◆ TASK PROMPT ◆
Look through the listing for the string "section" and copy out every line that holds it.

= = =

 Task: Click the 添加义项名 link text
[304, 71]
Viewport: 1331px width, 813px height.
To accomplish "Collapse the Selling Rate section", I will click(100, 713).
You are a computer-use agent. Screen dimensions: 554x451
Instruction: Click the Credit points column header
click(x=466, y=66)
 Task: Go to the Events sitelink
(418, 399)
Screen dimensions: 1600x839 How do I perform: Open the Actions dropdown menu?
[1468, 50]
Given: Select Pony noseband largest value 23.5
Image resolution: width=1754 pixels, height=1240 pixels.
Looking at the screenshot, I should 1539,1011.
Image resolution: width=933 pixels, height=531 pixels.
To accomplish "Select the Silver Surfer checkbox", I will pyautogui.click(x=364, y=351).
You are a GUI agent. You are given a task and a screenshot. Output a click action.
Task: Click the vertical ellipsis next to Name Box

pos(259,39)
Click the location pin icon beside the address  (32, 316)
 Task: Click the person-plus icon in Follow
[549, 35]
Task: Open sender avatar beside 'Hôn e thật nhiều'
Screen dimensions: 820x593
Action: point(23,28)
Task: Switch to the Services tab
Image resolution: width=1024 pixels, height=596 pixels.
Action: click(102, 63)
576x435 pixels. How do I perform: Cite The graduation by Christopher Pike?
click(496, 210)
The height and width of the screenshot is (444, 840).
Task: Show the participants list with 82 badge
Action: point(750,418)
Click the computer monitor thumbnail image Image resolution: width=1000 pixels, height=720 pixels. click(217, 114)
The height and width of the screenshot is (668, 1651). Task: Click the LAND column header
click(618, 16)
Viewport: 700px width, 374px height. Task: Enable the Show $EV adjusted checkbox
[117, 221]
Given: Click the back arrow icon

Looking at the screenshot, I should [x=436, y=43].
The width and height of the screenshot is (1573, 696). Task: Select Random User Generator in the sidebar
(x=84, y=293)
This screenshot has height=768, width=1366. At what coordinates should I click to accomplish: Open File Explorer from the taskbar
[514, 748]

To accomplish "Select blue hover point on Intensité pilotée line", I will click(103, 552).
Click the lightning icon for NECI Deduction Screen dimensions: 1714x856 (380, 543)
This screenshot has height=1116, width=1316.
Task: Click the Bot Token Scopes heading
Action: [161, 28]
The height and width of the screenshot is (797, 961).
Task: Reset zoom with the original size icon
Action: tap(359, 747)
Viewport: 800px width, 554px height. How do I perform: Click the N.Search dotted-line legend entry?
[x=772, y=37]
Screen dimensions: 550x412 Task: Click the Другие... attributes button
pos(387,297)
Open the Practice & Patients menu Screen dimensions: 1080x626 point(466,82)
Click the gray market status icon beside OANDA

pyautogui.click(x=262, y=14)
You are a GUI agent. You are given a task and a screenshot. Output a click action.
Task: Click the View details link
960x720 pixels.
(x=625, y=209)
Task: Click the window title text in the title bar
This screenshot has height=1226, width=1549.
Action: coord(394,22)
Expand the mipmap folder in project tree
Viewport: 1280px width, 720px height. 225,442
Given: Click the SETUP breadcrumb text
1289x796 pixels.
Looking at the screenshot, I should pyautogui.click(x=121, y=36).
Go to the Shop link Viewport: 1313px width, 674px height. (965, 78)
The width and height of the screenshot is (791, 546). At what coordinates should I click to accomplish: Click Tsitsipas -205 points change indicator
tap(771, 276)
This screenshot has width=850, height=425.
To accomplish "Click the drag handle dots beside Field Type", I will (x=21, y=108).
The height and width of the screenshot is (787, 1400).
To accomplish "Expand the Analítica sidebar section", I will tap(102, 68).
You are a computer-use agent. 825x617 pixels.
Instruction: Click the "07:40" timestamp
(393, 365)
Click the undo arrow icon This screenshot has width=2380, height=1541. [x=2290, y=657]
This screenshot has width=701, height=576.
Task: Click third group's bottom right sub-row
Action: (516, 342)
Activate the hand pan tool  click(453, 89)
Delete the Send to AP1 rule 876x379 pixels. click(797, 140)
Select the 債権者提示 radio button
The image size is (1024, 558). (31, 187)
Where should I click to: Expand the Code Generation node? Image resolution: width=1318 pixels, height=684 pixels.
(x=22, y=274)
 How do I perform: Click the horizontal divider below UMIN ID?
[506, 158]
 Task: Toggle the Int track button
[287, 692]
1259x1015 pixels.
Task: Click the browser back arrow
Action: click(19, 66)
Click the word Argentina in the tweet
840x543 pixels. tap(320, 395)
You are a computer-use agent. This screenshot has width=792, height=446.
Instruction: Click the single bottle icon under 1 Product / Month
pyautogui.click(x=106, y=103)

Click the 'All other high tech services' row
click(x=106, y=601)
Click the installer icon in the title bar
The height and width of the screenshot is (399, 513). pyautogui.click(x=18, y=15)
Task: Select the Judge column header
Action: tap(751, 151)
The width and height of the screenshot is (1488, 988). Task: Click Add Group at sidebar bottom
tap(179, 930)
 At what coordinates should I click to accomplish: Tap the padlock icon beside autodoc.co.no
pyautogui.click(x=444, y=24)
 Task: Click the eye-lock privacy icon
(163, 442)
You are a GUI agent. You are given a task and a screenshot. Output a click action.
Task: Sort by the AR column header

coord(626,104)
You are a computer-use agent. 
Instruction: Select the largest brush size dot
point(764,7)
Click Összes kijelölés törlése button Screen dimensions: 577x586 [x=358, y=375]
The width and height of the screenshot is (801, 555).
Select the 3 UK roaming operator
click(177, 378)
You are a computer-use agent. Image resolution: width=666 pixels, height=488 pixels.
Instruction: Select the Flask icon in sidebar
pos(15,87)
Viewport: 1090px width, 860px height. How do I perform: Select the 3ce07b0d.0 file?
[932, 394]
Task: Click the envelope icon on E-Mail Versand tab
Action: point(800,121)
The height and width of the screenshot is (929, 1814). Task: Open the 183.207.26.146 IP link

= = =

◆ RESPONSE AREA ◆
To accomplish "Collapse the Selling Rate section", I will click(100, 713).
To accomplish "Expand the Analítica sidebar section", I will tap(102, 68).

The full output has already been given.